Kapitalizmin vahşi dönemi olan 17. yy sonları 18. yy başlarında çalışma ve yaşam şartları son derece kötüydü, işçiler uyku ve yemeğin dışında devamlı çalışıyorlardı. Çalışma süreleri 16 saati buluyordu, ömürleri 35 - 40 yıl civarındaydı.

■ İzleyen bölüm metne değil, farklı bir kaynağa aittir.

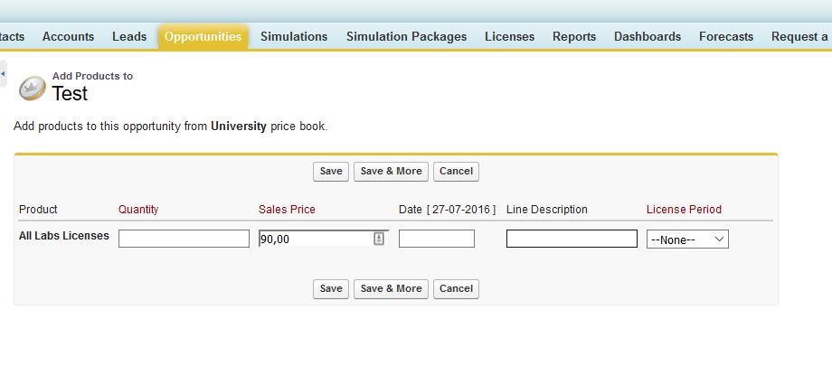Open the Reports tab
The width and height of the screenshot is (832, 385).
point(574,37)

Dünyada ilk kez 1856 yılında Avustralya’da, daha sonra 1 Mayıs 1886’da Amerika’da, işçiler, günlük 8 saatlik çalışma talebiyle, yürüyüş ve iş bırakma eylemini başlattılar. Siyah ve beyaz işçilerin birlikte yaptıkları gösteriler “Yargı duvarının yıkılması“ olarak yorumlandı. Bu gösteriler ‘’Haymarket’’ olayına yol açtı.
Dünya tarihinde, çalışan ve emek veren ve önemli rol oynayan işçiler, hak ettiği önemi görmemiş ve haklarına ulaşmak için çetin mücadeleler vermişlerdir. Ömrünü çalışmaya ve emeğe adayan işçilerin, sömürüden, kölelikten ve yaşadığı haksızlıktan kurtulmasının tek yolu, gücünü ve emeğini birleştirerek pazarlık gücünü kazanmasıdır.

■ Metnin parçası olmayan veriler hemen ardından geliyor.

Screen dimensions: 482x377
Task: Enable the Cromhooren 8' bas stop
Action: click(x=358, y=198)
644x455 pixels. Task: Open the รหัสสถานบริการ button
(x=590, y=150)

Tüm Dünyada işçiye verilen, yasal olan sendikal haklar, ülkemizde yalan ve yanlış izlenen stratejiler ile bu haklara olan inancı gün geçtikçe azaltmıştır.

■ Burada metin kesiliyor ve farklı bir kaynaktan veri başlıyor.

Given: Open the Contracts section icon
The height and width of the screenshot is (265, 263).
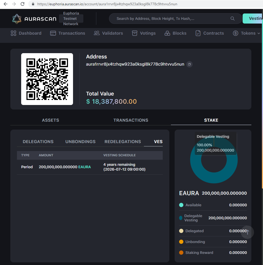Looking at the screenshot, I should point(197,33).
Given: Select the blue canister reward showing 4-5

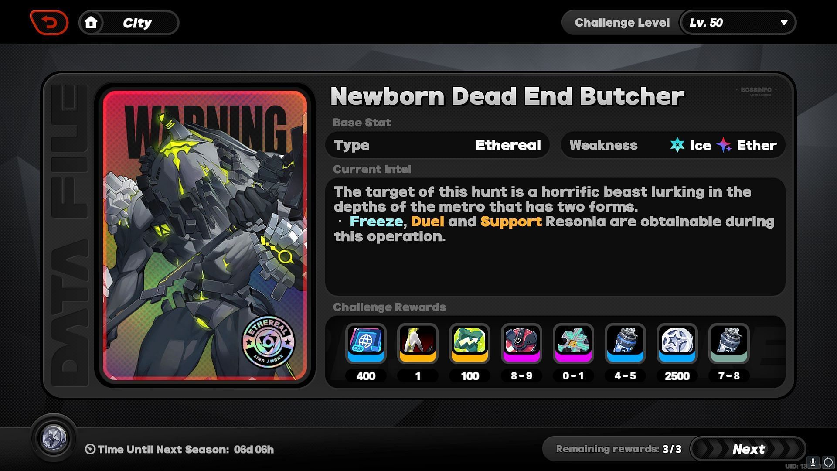Looking at the screenshot, I should (x=625, y=344).
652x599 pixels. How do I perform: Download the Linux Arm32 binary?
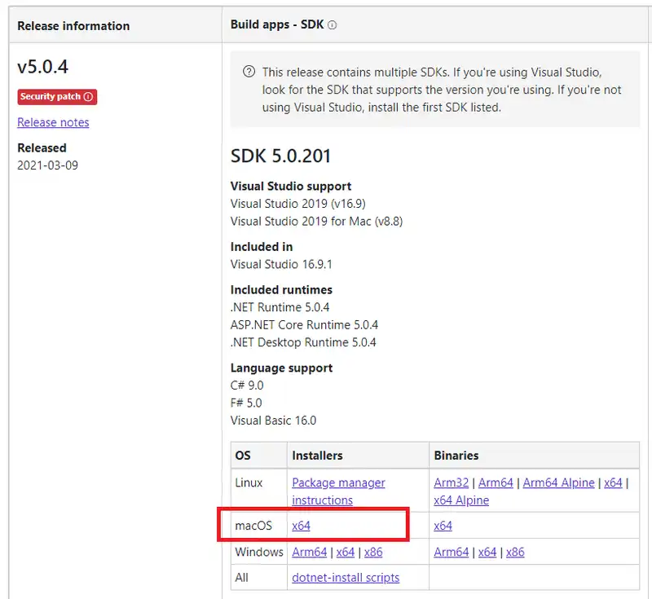click(x=452, y=482)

Durum böyle olunca zararı gören sermayenin yanı sıra işçi de haklarından mahrum kalmıştır. Kronikleşmiş olan bu sorunların çözümü için birleşmekten ve uyanmaktan başka bir yol olamadığı aşikardır.
Ülkemiz işçisinin onurlu bir yaşama kavuşması için, bizleri karamsarlığa sevk eden tüm söylentileri, yaklaşımları ve faaliyetleri reddederek, hak ettiği yere kavuşması için işçi kardeşlerimizin yeniden teşkilatlanarak sendikalaşması gerekmektedir.
Unutulmamalıdır ki hak verilmez, ALINIR. Yine hatırlatmalıyız ki emek olmadan sermayenin oluşması, korunması ve çoğalması mümkün olmaz...
TÜM-İŞ KONFEDERASYONU’NUN, KIYMETLİ İŞÇİLERİMİZE ÇAĞRISIDIR;
1. Sendikalarımız, siyasi ve ideolojik çıkarları olan kuruluşlar değildir. Sendikaların işi hükümet kurup, hükümet yıkmak değildir. Hangi milletten, hangi dinden, hangi ideolojiden olursanız olun, tüm emekçiler olarak aynı zarar ve ziyana uğramanız kaçınılmaz bir gerçektir. Yaşanan haksızlıklarla mücadele etmek için, sermayeye verilen önem ve güce karşı, emeğin bir güç olduğunu ortaya çıkarmanın tek yolu;
Emek yolunda Tüm-İş Konfederasyonu ailesi ile bütünleşip, hak yolunda mücadeleler vererek, birlik ve beraberliğimizi sağlamaktır.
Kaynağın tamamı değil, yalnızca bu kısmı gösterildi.